Sens. Mike Bell, R-Riceville, Bill Ketron, R-Murfreesboro, and Rep. Jay Reedy, R-Erin, used campaign money to pay for passports.
The trio spent $621 on those passports in 2016, according to the findings of an ongoing USA TODAY NETWORK-Tennessee analysis of how lawmakers use their campaign coffers. Reedy paid $110; Bell spent $140 and Ketron used $371 in donor money to cover the cost of the passports.
The amount of money in question pales in comparison to other expenses uncovered in the analysis. But any use of campaign money needs to pass a test in order to be considered legitimate, said Brendan Fischer, the federal and FEC reform program director with the Campaign Legal Center, a Washington, D.C.-based nonprofit advocacy group
If someone would likely make such a purchase regardless of being a lawmaker, then it may be prohibited, he said.
“Is this an expense that would exist irrespective of the campaign or as an officeholder? Passport would probably fall in (that category),” Fischer said.
Bell said he needed a passport to go on an “economic exchange trip” to Taiwan with legislators from other states. The trip was hosted and paid for by a consul general’s office in Atlanta, he said.

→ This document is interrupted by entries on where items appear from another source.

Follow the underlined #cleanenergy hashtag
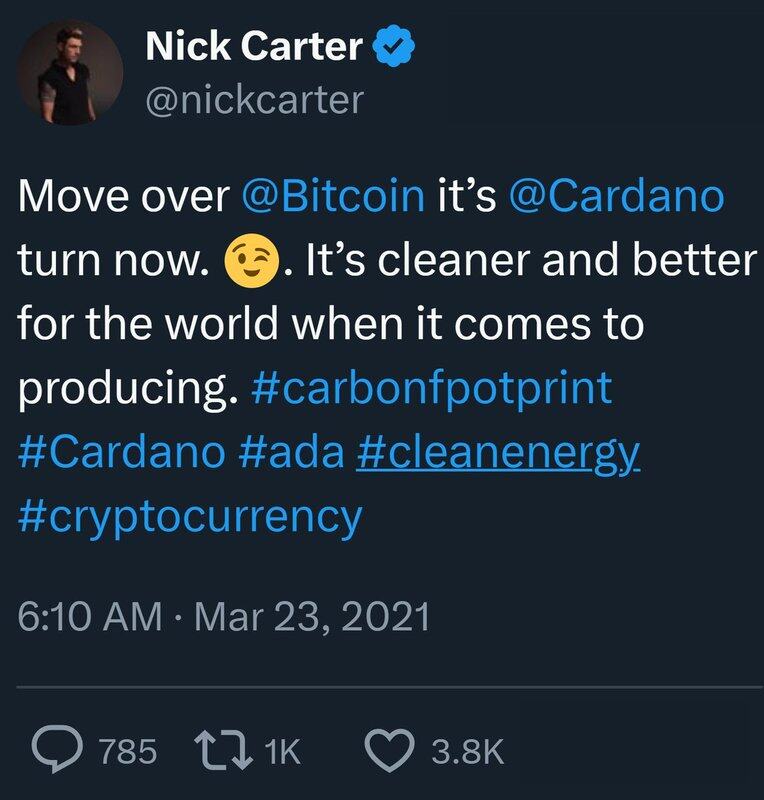The width and height of the screenshot is (764, 800). click(x=497, y=453)
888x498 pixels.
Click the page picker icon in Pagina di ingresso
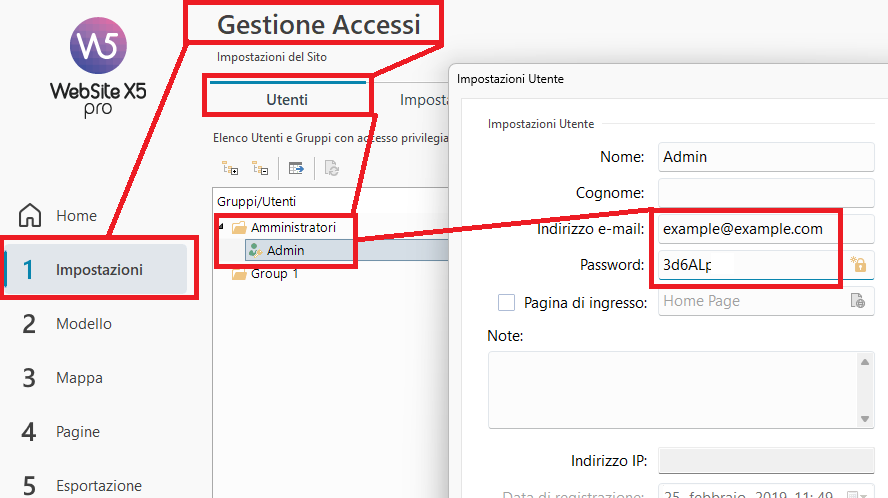(x=857, y=301)
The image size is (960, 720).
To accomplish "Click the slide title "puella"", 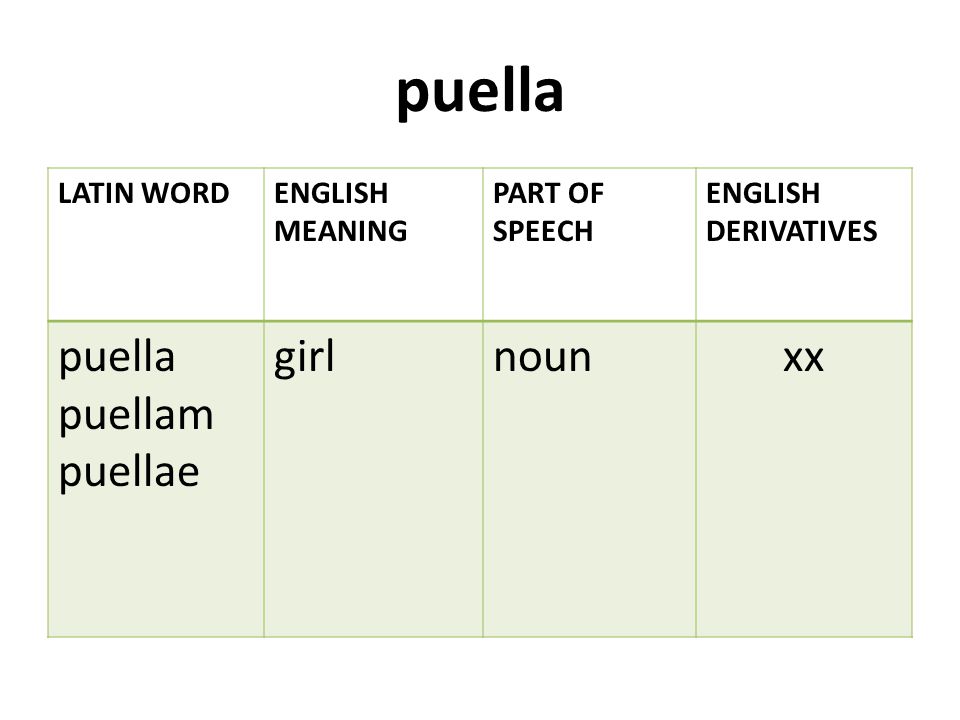I will (x=480, y=93).
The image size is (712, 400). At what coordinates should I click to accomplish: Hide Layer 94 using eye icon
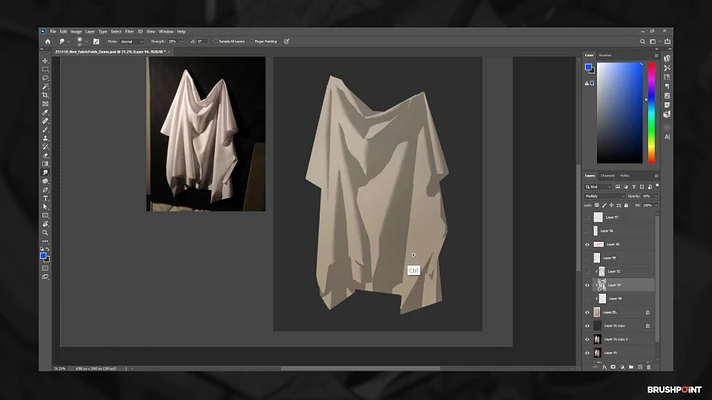point(587,285)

Bell defended the passport purchase because he was “doing legislative business."
Ketron, who also used campaign funds last year to pay for car washes, SiriusXM Radio and basketball tickets, said the cost of his passport included an additional charge to expedite his renewal due to last-minute plans to go to China with the president of Middle Tennessee State University. He said his cancer treatments prevented him from going on the trip.
Reedy said he also had the chance to go to China, but the trip did not occur. Prior to purchasing the passport Reedy said he contacted Drew Rawlins, executive director of the Tennessee Bureau of Ethics and Campaign Finance, who told him it was an allowable expense provided it was for legislative purposes.
Reedy and Ketron said they have not used their passports, which are valid for 10 years, since obtaining them. Bell said he hasn’t used it since traveling to Taiwan.